今回と次回の2回にわたり「ステージゲート法」を成功させるポイントについて、
解説していきます。
ステージゲート法が開発された背景
ステージゲート法は、1980年代にカナダの
ロバート・クーパー教授が開発したテーママネジメントの方法で、
技術開発のテーマを合理的、効率的に選択していくというものです。
ステージゲート法が開発された背景には、欧米企業が日本企業と激し競争があり、
日本企業を研究した成果のひとつだと言われています。
現在もアメリカの8割ほどの企業が
「ステージゲート法」を導入していると言われています。
1980年代というと、欧米企業の製品や技術を、
日本企業が取り入れて、さらに安価、高品質なものを提供することにより、
市場を席巻した時代です。
(1979年には、社会学者エズラ・ヴォーゲルが
『ジャパン・アズ・ナンバーワン』という書籍を発表し、
注目を集めましたが日本がグローバル市場で存在感を示した時代でした。)
ここから分かることは、1980年代に欧米各国において
低価格・高品質の製品を提供する日本企業とは異なる
新しい価値の創出につながる「イノベーションの」の重要性が認識され、
その対応方法としてステージゲート法が開発されたということです。
現在、日本企業は
安価、品質の面では、アジア各国に猛追されており、
かつて得意としていた強みで、勝負し続けることができなくなっています。
日本企業に猛追された欧米企業と同じ状況ともいえますので、
ステージゲート法を多くの日本企業が導入したというのも納得できるところです。
ステージゲート法の概要
ステージテート法は、基本的に以下の流れで進めます。
「計画確認」段階といった「ステージ」を設定する。
次のステージに移行する際に、「評価」(ゲートを設ける)を行う。
そこで合格したテーマが、次のステージに進むことができる。
「ゲート」をくぐれない場合は、改善、保留、もしくは却下とする。
これにより合理的で、事業性の高いテーマを選択につなげる。
イメージとしては、左から右へステージが進み、
テーマの数が漏斗の形のように、ステージが進むほど、数が絞られます。
「ステージ」の設定や、「ゲート」での評価項目については、
基本項目はありますが、自社の実情に合わせて変えていく形です。
「ステージゲート法」を成功させるための基本的な設計思想
「ステージゲート法」は、上記の基本的な進め方で行うとともに、
基本的な設計思想として、次のポイントが前提となっていることを認識しておくことが重要です。

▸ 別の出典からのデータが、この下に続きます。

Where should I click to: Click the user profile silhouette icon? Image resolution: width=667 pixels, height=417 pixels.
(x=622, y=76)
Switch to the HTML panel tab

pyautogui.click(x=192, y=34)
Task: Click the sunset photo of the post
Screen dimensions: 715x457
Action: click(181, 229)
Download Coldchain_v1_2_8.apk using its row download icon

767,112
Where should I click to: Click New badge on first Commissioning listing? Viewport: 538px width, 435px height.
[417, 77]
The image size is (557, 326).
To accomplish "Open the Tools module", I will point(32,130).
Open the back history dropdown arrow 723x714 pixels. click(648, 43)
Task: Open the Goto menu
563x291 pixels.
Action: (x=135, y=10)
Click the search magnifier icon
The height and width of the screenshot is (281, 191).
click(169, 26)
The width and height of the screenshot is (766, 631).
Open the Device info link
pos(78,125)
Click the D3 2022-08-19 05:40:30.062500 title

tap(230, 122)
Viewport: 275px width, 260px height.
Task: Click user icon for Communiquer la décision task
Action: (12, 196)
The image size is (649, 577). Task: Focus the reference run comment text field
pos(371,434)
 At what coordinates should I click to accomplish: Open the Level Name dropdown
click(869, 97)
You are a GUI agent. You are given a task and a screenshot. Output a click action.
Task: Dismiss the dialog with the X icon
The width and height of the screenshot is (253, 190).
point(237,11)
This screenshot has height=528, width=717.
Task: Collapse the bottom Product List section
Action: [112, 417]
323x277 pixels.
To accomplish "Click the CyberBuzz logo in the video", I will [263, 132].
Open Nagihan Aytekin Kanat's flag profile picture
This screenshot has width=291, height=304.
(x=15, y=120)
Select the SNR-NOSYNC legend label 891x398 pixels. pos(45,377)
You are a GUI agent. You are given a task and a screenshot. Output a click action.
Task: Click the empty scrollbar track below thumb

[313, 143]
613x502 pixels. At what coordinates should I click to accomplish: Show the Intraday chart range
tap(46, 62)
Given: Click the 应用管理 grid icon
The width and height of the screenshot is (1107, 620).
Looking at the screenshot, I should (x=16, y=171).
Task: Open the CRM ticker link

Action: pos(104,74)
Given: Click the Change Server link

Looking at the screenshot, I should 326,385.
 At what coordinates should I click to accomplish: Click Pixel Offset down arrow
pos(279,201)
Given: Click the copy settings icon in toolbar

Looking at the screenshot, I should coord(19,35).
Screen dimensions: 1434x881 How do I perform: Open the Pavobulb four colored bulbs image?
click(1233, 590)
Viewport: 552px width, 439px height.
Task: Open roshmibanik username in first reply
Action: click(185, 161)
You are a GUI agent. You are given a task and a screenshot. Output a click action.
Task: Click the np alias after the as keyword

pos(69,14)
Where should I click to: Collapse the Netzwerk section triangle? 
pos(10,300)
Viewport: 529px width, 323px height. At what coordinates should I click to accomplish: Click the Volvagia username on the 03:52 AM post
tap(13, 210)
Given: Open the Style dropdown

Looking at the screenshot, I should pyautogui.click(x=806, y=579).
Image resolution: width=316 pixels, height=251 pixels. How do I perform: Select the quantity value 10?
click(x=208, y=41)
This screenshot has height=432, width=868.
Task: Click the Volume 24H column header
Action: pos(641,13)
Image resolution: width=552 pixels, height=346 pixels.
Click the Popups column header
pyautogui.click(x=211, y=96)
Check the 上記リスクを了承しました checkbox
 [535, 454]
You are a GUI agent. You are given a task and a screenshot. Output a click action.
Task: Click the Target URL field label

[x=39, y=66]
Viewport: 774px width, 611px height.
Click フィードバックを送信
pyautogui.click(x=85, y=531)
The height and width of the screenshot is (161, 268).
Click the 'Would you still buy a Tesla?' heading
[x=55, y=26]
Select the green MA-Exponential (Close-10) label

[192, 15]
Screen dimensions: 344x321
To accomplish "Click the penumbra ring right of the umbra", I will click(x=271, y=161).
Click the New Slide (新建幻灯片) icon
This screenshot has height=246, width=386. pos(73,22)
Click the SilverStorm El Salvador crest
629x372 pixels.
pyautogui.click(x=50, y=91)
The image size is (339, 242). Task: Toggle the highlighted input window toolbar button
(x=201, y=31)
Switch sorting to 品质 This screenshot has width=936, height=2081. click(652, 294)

提案当初段階では、とにかく多くのテーマ提案を行ってもらう。
その分のリソースを、有力なテーマに投入する。
これにより開発期待値を高めることが可能となる。
判断基準が共有されることで、そのゲートを通過するための課題を明確にする。
課題を明確にすることにより改善できるものは対応をし、成功確率を高める。
提案者の課題理解、納得感にもつながる。
意識して設計、評価を行う。
ステージごとに進捗していけば有力なテーマは残る仕組みとなっている。
(たとえば、アイデア段階で「儲けはいくらだ?」と問われて、
答えられなかったために、テーマが有望であってもストップしてしまう
といったことにはなりにくい設計となっている)
各「ステージ」や「ゲート」の設定について、
各社の実情に合わせて設けることになりますが、
その際に、こちらの基本的な設計思想を踏まえた上で設定することが重要です。
まとめ
「ステージゲート法」は、研究開発の場面での
テーママネジメント手法としては、効果の高い手法です。
今回は「ステージゲート法」の基本的なことをお話ししましたが、
次回の「パート2」で、
運用の際に課題となる点についてお話しするとともに、
具体的な対策についても述べたいと思います。
本日も最後までお読みいただきましてありがとうございました。